La pataleta
No he visto todavía -e ignoro si alguna vez lo haré: mis caminos me alejan de la egocentrista Europa- la cúpula de Barceló en Ginebra. Pero leí la apasionada crónica de mi compañero Miguel Mora, que es fino catador artístico, y he contemplado las fotografías, ese renacimiento del colorido que promete mundos, promete espacios, promete vida.
Ojalá haya tanta humanidad en los pulcros asientos de la que será pomposamente llamada Sala de los Derechos Humanos y la Alianza de Civilizaciones. Quizá sus señorías -como supongo habrá que llamar a los embajadores de las buenas intenciones en Ginebra- cuando levanten sus cabezas, ocupadas por tantos y tan desgarradores abusos como se cometen en Oriente y Occidente, en Norte y Sur, quizá reciban del cielo de Barceló un rayo de humanidad goteante, un brioso deseo de imitar, en su desempeño del cargo, el desafío a lo imposible en que el artista basó la ejecución de su obra. Y así los pueblos fluirán hacia la justicia, que es el más cielo de todos.

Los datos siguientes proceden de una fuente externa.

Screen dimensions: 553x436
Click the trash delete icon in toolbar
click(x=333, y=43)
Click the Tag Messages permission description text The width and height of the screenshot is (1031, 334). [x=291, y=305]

Tiene Naciones Unidas muchos retos, demasiados condicionantes poderosos y lo peor de todo: que esto es lo que hay, en materia de intereses. Pero poner ese ataque de locura, esa apuesta por la vida, ese sueño visionario del mallorquín -con raíces también en Mali: componente importante- sobre las testas de los comisionados es lo mejor que puede hacerse. Que el espíritu libre del pintor les inspire. En cuanto a la polémica del dinero, ni caso. Entra dentro de la libertad de expresión que expongan sus quejas los adictos a acongojar Madrid con macetas de repollos sonrosados a la menor ocasión: cuando se casa un príncipe o se pasea un cardenal, o ambas dos cosas. Quienes en su día fueron partidarios de subvencionar a Norma Duval y de que doña Ana Botella remodelara su sede están defendiendo uno de sus derechos humanos mayores: el derecho a la pataleta.